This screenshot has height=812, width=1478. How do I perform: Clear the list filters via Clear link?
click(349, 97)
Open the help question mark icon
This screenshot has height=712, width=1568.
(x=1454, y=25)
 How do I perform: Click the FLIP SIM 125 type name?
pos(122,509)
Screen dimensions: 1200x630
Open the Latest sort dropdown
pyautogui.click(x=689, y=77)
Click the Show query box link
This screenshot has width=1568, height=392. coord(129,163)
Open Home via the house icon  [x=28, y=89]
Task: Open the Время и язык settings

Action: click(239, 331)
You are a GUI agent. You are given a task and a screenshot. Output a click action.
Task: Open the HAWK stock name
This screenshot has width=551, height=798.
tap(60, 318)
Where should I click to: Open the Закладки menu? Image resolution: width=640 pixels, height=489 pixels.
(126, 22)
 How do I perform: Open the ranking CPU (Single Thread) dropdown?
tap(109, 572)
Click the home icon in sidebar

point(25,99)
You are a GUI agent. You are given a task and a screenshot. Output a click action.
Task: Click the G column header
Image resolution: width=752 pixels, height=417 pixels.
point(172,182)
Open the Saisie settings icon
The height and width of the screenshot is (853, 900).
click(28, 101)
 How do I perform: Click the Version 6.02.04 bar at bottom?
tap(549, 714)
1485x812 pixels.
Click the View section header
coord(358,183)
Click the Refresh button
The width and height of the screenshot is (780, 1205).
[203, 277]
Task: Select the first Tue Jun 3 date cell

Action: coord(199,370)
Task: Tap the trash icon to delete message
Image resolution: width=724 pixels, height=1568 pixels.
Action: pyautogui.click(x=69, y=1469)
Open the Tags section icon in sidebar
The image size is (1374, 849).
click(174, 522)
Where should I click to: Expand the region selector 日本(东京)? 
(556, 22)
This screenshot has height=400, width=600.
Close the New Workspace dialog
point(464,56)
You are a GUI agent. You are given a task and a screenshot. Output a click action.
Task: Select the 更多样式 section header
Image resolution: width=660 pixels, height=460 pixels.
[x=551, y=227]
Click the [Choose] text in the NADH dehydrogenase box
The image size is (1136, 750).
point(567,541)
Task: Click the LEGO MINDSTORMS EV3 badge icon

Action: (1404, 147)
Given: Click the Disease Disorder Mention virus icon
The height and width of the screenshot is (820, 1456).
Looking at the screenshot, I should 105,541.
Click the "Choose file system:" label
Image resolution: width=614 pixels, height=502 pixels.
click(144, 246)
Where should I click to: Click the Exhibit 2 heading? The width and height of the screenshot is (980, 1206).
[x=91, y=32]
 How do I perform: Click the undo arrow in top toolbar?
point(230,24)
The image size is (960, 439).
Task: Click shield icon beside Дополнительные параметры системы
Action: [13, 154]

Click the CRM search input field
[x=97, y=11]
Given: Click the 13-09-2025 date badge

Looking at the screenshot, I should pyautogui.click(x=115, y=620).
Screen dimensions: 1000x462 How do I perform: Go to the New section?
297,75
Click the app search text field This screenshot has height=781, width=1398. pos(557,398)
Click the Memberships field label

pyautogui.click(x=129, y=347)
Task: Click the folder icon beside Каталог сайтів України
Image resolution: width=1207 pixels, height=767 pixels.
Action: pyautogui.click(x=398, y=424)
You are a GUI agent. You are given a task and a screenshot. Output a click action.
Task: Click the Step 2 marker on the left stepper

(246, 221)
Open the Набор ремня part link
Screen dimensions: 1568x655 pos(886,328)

=-=-=-=-=

Exercise objective
Find the line with "This screenshot has height=400, width=600." in the material above. Reproduce it and each line after it up to and including the line with "Task: Click the folder".

Task response
This screenshot has height=400, width=600.
Close the New Workspace dialog
point(464,56)
You are a GUI agent. You are given a task and a screenshot. Output a click action.
Task: Select the 更多样式 section header
Image resolution: width=660 pixels, height=460 pixels.
[x=551, y=227]
Click the [Choose] text in the NADH dehydrogenase box
The image size is (1136, 750).
point(567,541)
Task: Click the LEGO MINDSTORMS EV3 badge icon

Action: (1404, 147)
Given: Click the Disease Disorder Mention virus icon
The height and width of the screenshot is (820, 1456).
Looking at the screenshot, I should 105,541.
Click the "Choose file system:" label
Image resolution: width=614 pixels, height=502 pixels.
click(144, 246)
Where should I click to: Click the Exhibit 2 heading? The width and height of the screenshot is (980, 1206).
[x=91, y=32]
 How do I perform: Click the undo arrow in top toolbar?
point(230,24)
The image size is (960, 439).
Task: Click shield icon beside Дополнительные параметры системы
Action: [13, 154]

Click the CRM search input field
[x=97, y=11]
Given: Click the 13-09-2025 date badge

Looking at the screenshot, I should pyautogui.click(x=115, y=620).
Screen dimensions: 1000x462 How do I perform: Go to the New section?
297,75
Click the app search text field This screenshot has height=781, width=1398. pos(557,398)
Click the Memberships field label

pyautogui.click(x=129, y=347)
Task: Click the folder icon beside Каталог сайтів України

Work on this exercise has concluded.